What can women achieve, if given the chance?

“Many things can be achieved by women in Kenya and all over the world if they are given the chance. Zipporah Kinttoy, Professor Wangari Mathai and Tabitha Karanja are all women I look up to for bringing positive impacts to their societies and to the country.

“Hon. Zipporah Kinttoy has immensely contributed to women empowerment in Kenya as one of the longest serving chairpersons of Maendeleo ya Wanawake (“Women’s Development”). During her 11 year tenure, she worked tirelessly to promote economic empowerment and leadership training for women, as well as working on programs to eradicate female genital mutilation.

“Professor Wangari Mathai is an icon for environmental conservation. She is the founder of the green belt movement and is the reason many of us in Kenya believe in conservation today. 

“As a lady from the pastoralist community who now works in conservation, I would love to be an agent of change and a role model to the girls in our communities. I would make sure that all girls have the opportunity of an education and help them to understand the importance of conservation.”

 

What message would you like to send other women?

“The world can be a better place if we stand up and be the change we want to see in the world. Let’s stand up and raise our voices for the less privileged women, especially from pastoralist communities, as they do not have a chance to fight for their own rights. I will always fight for the right of girls because I know what it means to go through those challenges.”

Stella Ekuam, Security

 

Photo © Roshni Lodhia

Tell us a little bit about yourself:

“My name is Stella. I am from the Turkana tribe in northern Kenya. I started working at Loisaba Conservancy last year as a dog handler.

“Before I joined Loisaba, I worked at another conservancy as a ranger, and was part of the first female anti-poaching unit in East Africa. I have always had a passion to work as a dog handler in security – I love dogs and they take such a big piece of my heart. They are the only creatures on earth that can love you more than they love themselves.

“The security industry is dominated by men. To get to where I am, I attended a three month training course in a team of 25, and I was the only lady. The training taught me to believe in myself as a woman. I gained courage, confidence, determination and also realised that what a man can do, I can do better.

 

Do you feel like women have disadvantages in Kenya?

“Yes. Women remain underrepresented in decision making.

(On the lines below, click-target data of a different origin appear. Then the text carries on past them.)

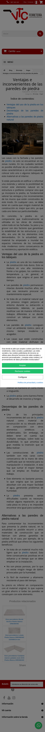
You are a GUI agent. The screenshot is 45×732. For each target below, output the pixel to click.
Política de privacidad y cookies (30, 383)
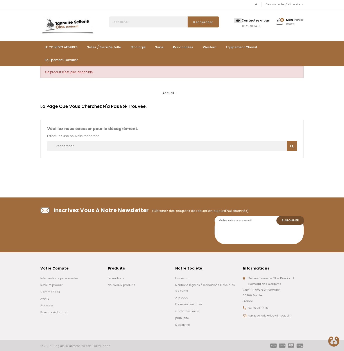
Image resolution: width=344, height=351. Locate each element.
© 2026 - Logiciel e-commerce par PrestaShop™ (75, 346)
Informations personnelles (59, 278)
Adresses (47, 305)
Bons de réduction (53, 312)
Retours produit (51, 285)
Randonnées (183, 47)
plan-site (182, 318)
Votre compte (54, 268)
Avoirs (44, 298)
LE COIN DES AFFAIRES (61, 47)
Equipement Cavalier (61, 60)
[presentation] (248, 235)
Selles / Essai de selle (104, 47)
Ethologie (138, 47)
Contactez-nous (187, 311)
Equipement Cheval (241, 47)
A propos (181, 297)
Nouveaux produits (121, 285)
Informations (256, 268)
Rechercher (203, 22)
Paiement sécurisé (188, 304)
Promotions (116, 278)
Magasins (182, 325)
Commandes (50, 292)
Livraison (181, 278)
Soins (159, 47)
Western (209, 47)
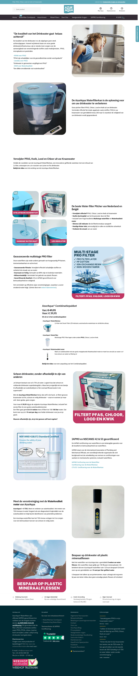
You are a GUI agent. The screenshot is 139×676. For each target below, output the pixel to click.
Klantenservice (111, 9)
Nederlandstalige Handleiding (81, 635)
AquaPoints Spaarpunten (80, 642)
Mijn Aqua (100, 9)
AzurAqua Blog (76, 628)
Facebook (74, 645)
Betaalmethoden (77, 618)
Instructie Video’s (77, 637)
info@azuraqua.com (25, 650)
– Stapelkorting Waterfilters (51, 622)
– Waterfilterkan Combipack (52, 620)
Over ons (74, 625)
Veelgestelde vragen (78, 633)
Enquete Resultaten (78, 647)
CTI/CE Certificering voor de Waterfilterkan (87, 467)
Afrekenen (122, 9)
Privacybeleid (75, 630)
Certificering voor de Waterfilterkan (85, 465)
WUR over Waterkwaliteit (22, 66)
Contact (73, 623)
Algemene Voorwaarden (79, 616)
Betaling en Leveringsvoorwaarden (83, 620)
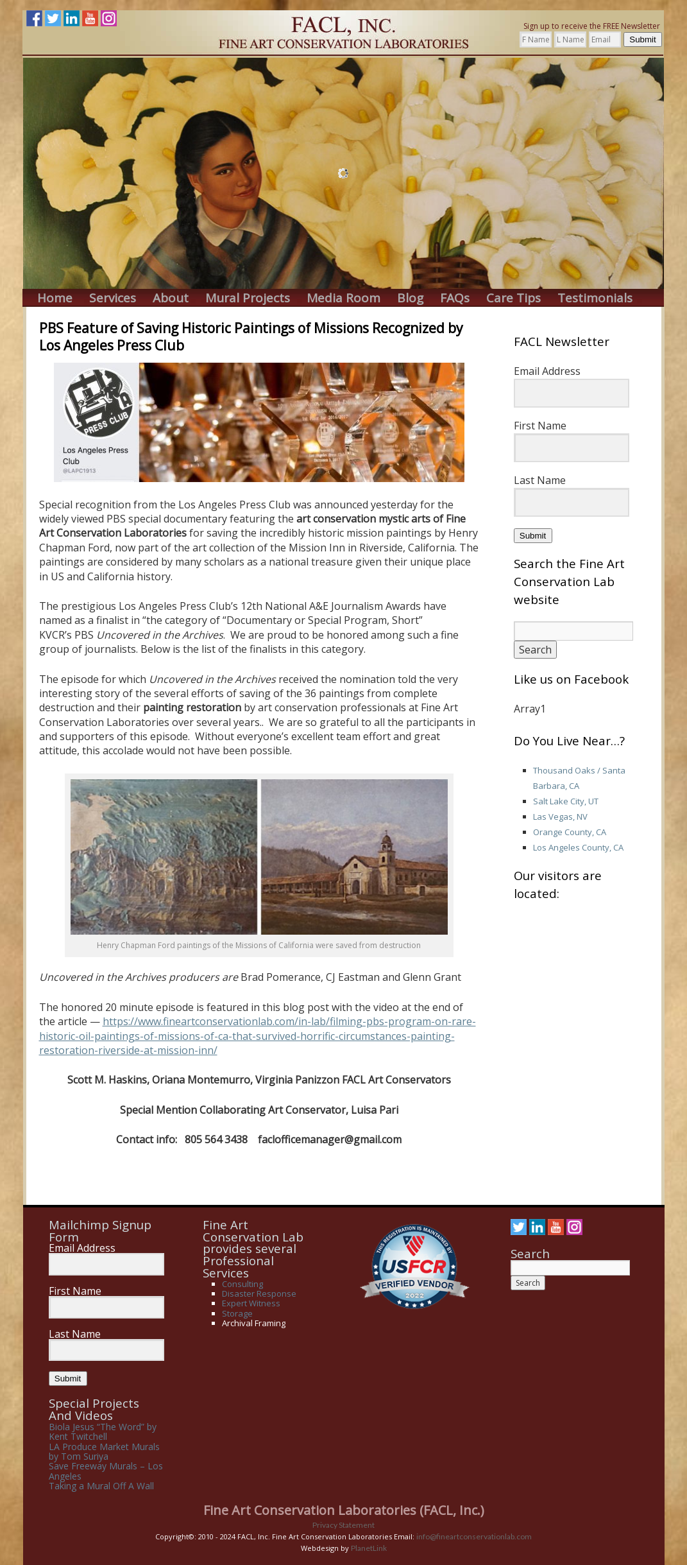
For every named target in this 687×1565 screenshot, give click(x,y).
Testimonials (594, 298)
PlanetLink (369, 1548)
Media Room (343, 298)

Women and girls in rural areas still spend long hours grazing livestock, collecting firewood and fetching water. This limits attendance in schools and affects the ability to get a job. They have less access to and control over benefits from both education and employment.”

 

What are the problems that women face in your community?

“Women face many challenges. Lack of education and early marriages, gender inequality, harassment in public places and sometimes even physical abuse in the home. There are also still rules in some areas about how women should dress and talk, which is extremely limiting for women to progress in society.”

 

What can women achieve, if given the chance?

“Women can have better lives and become independent through access to education.”

 

What message would you like to send other women?

“That whatever a man can do, a women can do it better!”